Highlights & Insights¶
- Community-driven dataset design is the most important philosophy in this paper: Three of the authors are members of the Deaf community, and community involvement spanned the selection of the topic, pilot testing, and recruitment. The dataset is focused on real needs (mobile text entry) rather than academic showmanship. This incremental participatory action approach of "solving practical needs before pursuing grander goals" is worth emulating by all HCI/AI researchers.
- The fingerspelling speed on MacKenzie phrases far exceeds mobile typing (65 wpm vs. 36 wpm), with some signers exceeding 100 wpm. This data strongly supports the practical value of a fingerspelling keyboard.
- The bootstrapping data cleaning pipeline cleverly utilizes the model itself as an annotation tool. Although it is less precise than manual annotation, the cost is extremely low and it can be iteratively improved, making it applicable to all remote crowdsourced data collection scenarios.
Limitations & Future Work¶
- The phrase distribution of the dataset is narrow—it only covers engineered addresses, URLs, names, etc., and lacks free text and daily conversation content.
- The handling of capitalization/punctuation is not sufficiently explicit—capitalization is distinguished in only a few scenarios in fingerspelling, but text entry requires it, necessitating more precise collection protocols.
- MediaPipe-based landmark extraction can be unreliable under occlusion and extreme angles; future work should explore direct video modeling.
- The test set still consists of phrases using the same synthetic grammar as the training set; an independent, real-world query test set would more accurately reflect practical performance.
- The number of signers (147 people) is much less than ChicagoFSWild+ (260 people). Although racial/gender diversity is reasonable, it is still biased (males are underrepresented).
Related Work & Insights¶
- vs ChicagoFSWild+: ChicagoFSWild+ crawls low-resolution videos from YouTube, with an average sequence length of only 5.5 characters; FSboard uses high-resolution mobile selfies, with an average sequence length of 21.2 characters.
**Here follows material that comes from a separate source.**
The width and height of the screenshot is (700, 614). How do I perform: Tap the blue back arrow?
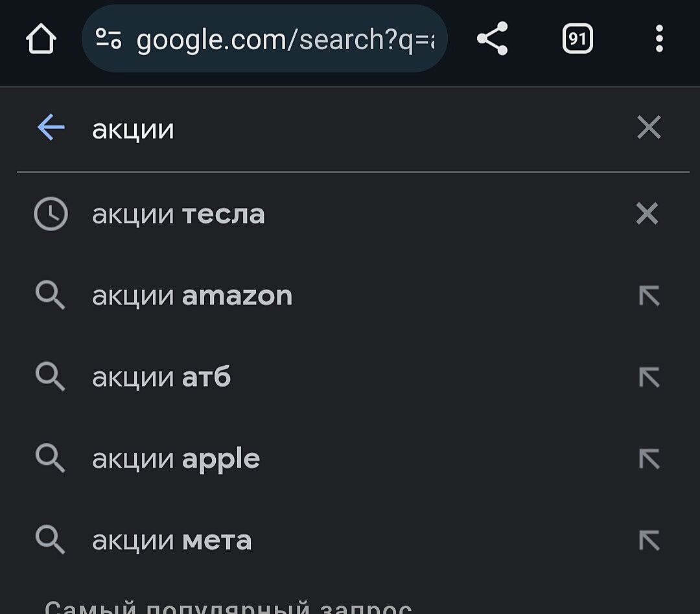coord(51,128)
The scale difference is over 10×.
- vs PopSign: PopSign is an educational game dataset for isolated sign recognition with a vocabulary of 250 signs. It differs from the fingerspelling sequence recognition task but shares the Pixel 4A selfie collection method.
- vs ASL Citizen: ASL Citizen focuses on sign language recognition in a dictionary-lookup setting (2731 signs), utilizing top-N retrieval rather than sequence transcription. FSboard's character-level sequence-to-sequence task is more challenging.
Rating¶
- Novelty: ⭐⭐⭐ The core contribution is the dataset rather than methodological innovation, but the scale and design philosophy of the dataset themselves are significant contributions.
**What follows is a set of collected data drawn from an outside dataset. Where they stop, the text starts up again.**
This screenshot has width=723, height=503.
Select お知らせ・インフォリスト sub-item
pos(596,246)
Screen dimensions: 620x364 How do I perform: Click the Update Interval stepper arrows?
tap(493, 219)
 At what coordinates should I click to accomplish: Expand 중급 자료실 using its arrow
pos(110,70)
- Experimental Thoroughness: ⭐⭐⭐⭐ Comprehensive ablations (frame rate, landmark components, model size, pre-training) and qualitative analyses are provided.
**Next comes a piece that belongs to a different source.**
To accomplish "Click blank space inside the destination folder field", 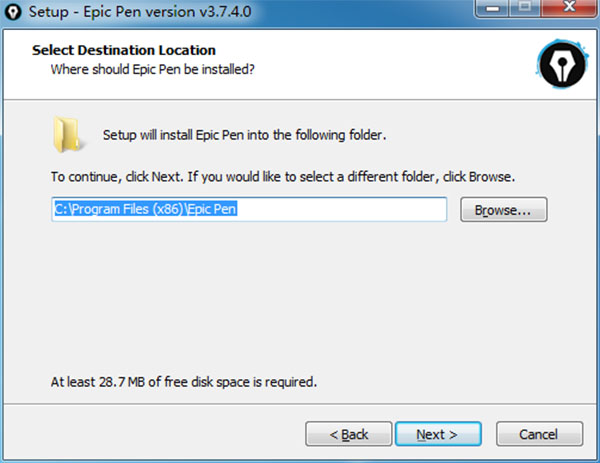I will [x=350, y=210].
- Writing Quality: ⭐⭐⭐⭐⭐ The paper provides very detailed and responsible accounts of the community background, ethical considerations, and dataset design motivations.
- Value: ⭐⭐⭐⭐ Validated as a valuable resource for ASL fingerspelling recognition and assistive technologies. The community-driven methodology sets an exemplary standard.